**Extracted text:**
▬▬▬▬▬▬▬▬▬▬

The gold standard for password vaults on the Mac is 1Password. Now in its fifth major release, 1Password has matured along with its userbase. One of its most stalwart longtime competitors, LastPass, has had an iOS version, but OS X customers have had to work through browser plug-ins or its website, putting it at a disadvantage.
The release of the free LastPass for Mac puts the two popular secrets-protection packages head to head. And LastPass comes out reasonably well in aspects of the comparison: the two apps carve out different spaces, which will vary in importance by users’ specific security preferences and access needs. But in most respects, LastPass feels unfinished and clunky—a work in progress that works, but needs more work. The Mac version is free. A $12-per-year subscription adds mobile app synchronization, hardware-based and biometric two-factor login support, and a family-based secure password sharing option.
Access your passwords anywhere
The central theme of LastPass is accessibility everywhere: your passwords are stored in a local vault on your Mac (or other platforms) and always synced with LastPass’s storehouse. This has the advantage that you can log into the LastPass website to access passwords anywhere, and the disadvantage that anyone with your credentials can log into the LastPass website to access your passwords anywhere.
Having direct access with a login increases the “risk surface,” although you can mitigate that with a premium subscription by using one of several two-factor authentication methods it supports, including Yubikey (a USB key generator) and Google Authenticator, to prevent logins without possession of or access to a unique second verification code or device. (1Password syncs via Dropbox and iCloud Drive, but doesn’t allow access to its encrypted vaults without syncing to a local copy and using its software.)
The new Mac app feels more like a better extension of the plug-ins than a fully freestanding app, but it gets the job done. The Mac app is primarily the Vault window, a locally synchronized and updated version of the data stored in your LastPass web account. The Vault offers access to site logins, secure notes, and “form fills,” the company’s term for identities that can contain credit-card information, an address, and more. But you can’t generate passwords on their own in the Vault window, even though you can in the browser plug-ins.
The site login seems quite primitive compared to 1Password, only storing a username and password, where 1Password can capture all form elements and store previously used passwords, among other features. The FormFill feature puts different categories of items in a single profile, so to define multiple credit cards, you have to create a profile for each, and there’s no duplicate option to avoid re-entering address and other personal data.

▬▬▬▬▬▬▬▬▬▬

**Required action:** Repeat the passage of the LastPass review from "Having direct access" up to and including "using its software.)", word for word.

[Stored data entries]
▬▬▬▬▬▬▬▬▬▬

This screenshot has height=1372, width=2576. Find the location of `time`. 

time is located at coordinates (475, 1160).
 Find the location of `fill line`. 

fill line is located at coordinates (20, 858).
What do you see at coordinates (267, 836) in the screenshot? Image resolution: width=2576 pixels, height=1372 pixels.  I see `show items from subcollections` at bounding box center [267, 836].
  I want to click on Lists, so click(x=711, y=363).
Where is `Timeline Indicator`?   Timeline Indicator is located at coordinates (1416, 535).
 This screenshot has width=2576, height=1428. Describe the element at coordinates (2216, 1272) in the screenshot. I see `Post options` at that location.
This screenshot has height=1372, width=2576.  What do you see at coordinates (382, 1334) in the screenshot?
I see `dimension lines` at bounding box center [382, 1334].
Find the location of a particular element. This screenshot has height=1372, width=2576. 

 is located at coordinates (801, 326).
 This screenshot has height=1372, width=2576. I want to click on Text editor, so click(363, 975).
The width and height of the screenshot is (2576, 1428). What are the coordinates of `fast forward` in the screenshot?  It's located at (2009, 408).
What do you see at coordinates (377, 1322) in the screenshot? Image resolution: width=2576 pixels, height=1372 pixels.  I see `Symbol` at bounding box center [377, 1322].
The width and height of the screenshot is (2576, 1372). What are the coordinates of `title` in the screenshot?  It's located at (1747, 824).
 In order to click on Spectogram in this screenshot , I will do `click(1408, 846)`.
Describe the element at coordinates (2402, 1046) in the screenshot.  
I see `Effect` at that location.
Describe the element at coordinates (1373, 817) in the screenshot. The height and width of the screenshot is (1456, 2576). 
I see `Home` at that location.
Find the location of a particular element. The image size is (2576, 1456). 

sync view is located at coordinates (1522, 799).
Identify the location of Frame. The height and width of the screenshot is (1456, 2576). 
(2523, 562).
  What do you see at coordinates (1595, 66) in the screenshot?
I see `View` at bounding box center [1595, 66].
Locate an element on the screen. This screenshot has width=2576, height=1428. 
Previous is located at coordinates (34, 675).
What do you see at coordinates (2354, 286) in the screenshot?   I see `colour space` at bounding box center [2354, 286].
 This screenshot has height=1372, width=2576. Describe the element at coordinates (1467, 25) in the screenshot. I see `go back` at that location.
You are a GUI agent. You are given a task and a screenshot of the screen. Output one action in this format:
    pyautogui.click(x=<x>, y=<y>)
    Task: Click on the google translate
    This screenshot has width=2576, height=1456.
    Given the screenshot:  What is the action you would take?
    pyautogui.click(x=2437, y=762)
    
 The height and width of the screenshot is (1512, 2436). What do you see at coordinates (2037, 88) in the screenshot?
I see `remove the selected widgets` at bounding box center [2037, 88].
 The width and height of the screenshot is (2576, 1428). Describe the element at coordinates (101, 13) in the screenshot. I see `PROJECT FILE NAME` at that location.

▬▬▬▬▬▬▬▬▬▬

**Answer below:**
Having direct access with a login increases the “risk surface,” although you can mitigate that with a premium subscription by using one of several two-factor authentication methods it supports, including Yubikey (a USB key generator) and Google Authenticator, to prevent logins without possession of or access to a unique second verification code or device. (1Password syncs via Dropbox and iCloud Drive, but doesn’t allow access to its encrypted vaults without syncing to a local copy and using its software.)